** Exercise details **
Every record must be repeated exactly, with no omission.

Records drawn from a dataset
------------------------------------------------------------

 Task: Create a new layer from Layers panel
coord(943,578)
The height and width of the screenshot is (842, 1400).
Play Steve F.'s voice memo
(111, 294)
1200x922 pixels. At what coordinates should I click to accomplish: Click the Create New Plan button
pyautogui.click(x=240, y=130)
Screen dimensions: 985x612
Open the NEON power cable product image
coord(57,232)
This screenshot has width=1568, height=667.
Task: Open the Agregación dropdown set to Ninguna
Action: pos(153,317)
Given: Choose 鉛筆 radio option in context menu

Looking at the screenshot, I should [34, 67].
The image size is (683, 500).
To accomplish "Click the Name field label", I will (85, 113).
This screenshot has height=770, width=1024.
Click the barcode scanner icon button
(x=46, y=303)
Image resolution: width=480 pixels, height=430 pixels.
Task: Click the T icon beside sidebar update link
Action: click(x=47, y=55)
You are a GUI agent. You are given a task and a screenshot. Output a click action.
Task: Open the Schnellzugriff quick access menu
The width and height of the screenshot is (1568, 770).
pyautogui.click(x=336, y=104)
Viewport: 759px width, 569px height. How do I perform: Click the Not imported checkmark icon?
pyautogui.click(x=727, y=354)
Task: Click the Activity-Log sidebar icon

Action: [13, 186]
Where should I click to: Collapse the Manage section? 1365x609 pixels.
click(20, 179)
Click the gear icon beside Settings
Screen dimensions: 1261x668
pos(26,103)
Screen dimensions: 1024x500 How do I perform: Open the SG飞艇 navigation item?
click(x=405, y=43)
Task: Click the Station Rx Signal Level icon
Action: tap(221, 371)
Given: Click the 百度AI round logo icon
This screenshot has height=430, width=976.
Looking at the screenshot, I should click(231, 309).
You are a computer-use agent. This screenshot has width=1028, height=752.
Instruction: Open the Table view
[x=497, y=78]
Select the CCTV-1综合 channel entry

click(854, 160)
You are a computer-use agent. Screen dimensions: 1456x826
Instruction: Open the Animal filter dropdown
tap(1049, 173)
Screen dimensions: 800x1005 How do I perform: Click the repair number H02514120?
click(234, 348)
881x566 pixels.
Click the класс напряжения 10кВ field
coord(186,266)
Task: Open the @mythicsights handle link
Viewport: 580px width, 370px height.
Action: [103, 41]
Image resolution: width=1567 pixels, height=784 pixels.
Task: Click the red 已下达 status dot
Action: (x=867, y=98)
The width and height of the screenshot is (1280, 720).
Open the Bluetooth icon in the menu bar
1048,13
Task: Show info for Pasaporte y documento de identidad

------------------------------------------------------------

** Problem solution **
 Task: Create a new layer from Layers panel
coord(943,578)
The height and width of the screenshot is (842, 1400).
Play Steve F.'s voice memo
(111, 294)
1200x922 pixels. At what coordinates should I click to accomplish: Click the Create New Plan button
pyautogui.click(x=240, y=130)
Screen dimensions: 985x612
Open the NEON power cable product image
coord(57,232)
This screenshot has width=1568, height=667.
Task: Open the Agregación dropdown set to Ninguna
Action: pos(153,317)
Given: Choose 鉛筆 radio option in context menu

Looking at the screenshot, I should [34, 67].
The image size is (683, 500).
To accomplish "Click the Name field label", I will (85, 113).
This screenshot has height=770, width=1024.
Click the barcode scanner icon button
(x=46, y=303)
Image resolution: width=480 pixels, height=430 pixels.
Task: Click the T icon beside sidebar update link
Action: click(x=47, y=55)
You are a GUI agent. You are given a task and a screenshot. Output a click action.
Task: Open the Schnellzugriff quick access menu
The width and height of the screenshot is (1568, 770).
pyautogui.click(x=336, y=104)
Viewport: 759px width, 569px height. How do I perform: Click the Not imported checkmark icon?
pyautogui.click(x=727, y=354)
Task: Click the Activity-Log sidebar icon

Action: [13, 186]
Where should I click to: Collapse the Manage section? 1365x609 pixels.
click(20, 179)
Click the gear icon beside Settings
Screen dimensions: 1261x668
pos(26,103)
Screen dimensions: 1024x500 How do I perform: Open the SG飞艇 navigation item?
click(x=405, y=43)
Task: Click the Station Rx Signal Level icon
Action: tap(221, 371)
Given: Click the 百度AI round logo icon
This screenshot has height=430, width=976.
Looking at the screenshot, I should click(231, 309).
You are a computer-use agent. This screenshot has width=1028, height=752.
Instruction: Open the Table view
[x=497, y=78]
Select the CCTV-1综合 channel entry

click(854, 160)
You are a computer-use agent. Screen dimensions: 1456x826
Instruction: Open the Animal filter dropdown
tap(1049, 173)
Screen dimensions: 800x1005 How do I perform: Click the repair number H02514120?
click(234, 348)
881x566 pixels.
Click the класс напряжения 10кВ field
coord(186,266)
Task: Open the @mythicsights handle link
Viewport: 580px width, 370px height.
Action: [103, 41]
Image resolution: width=1567 pixels, height=784 pixels.
Task: Click the red 已下达 status dot
Action: (x=867, y=98)
The width and height of the screenshot is (1280, 720).
Open the Bluetooth icon in the menu bar
1048,13
Task: Show info for Pasaporte y documento de identidad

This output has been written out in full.